- Your goal:
Restate the opening lines of the material below word for word, stopping after the line that contains "Task: Click the red Stitch Player play icon".

==================================================

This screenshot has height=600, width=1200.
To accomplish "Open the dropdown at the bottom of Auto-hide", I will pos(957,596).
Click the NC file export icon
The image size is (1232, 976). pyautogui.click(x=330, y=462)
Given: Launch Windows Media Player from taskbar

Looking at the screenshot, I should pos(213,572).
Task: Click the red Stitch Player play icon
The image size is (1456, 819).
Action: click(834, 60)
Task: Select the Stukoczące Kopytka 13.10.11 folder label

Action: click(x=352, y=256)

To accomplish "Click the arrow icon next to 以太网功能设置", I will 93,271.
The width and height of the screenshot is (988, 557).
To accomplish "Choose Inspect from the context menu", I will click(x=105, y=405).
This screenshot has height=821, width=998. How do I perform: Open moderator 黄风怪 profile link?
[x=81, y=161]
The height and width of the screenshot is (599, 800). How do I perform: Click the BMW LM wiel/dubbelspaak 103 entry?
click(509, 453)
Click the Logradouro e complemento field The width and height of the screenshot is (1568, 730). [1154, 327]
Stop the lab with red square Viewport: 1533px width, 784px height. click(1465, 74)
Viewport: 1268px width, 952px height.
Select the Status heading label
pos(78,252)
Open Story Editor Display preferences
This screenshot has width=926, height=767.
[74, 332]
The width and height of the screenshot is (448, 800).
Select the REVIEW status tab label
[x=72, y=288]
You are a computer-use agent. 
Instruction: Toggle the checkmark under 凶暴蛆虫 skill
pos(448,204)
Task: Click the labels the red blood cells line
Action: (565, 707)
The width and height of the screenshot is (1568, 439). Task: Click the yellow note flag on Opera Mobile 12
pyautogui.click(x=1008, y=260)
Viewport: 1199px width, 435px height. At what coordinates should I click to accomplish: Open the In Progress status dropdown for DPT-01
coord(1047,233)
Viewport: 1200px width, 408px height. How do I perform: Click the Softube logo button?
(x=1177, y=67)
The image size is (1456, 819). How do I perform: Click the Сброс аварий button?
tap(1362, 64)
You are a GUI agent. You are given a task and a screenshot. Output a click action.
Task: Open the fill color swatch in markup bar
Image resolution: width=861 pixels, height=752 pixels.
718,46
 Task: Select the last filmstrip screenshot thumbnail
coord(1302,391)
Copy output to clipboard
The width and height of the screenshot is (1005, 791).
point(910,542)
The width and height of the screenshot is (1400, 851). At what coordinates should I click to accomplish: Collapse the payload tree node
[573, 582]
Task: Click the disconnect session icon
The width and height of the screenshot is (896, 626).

==================================================

- Written reply:
This screenshot has height=600, width=1200.
To accomplish "Open the dropdown at the bottom of Auto-hide", I will pos(957,596).
Click the NC file export icon
The image size is (1232, 976). pyautogui.click(x=330, y=462)
Given: Launch Windows Media Player from taskbar

Looking at the screenshot, I should pos(213,572).
Task: Click the red Stitch Player play icon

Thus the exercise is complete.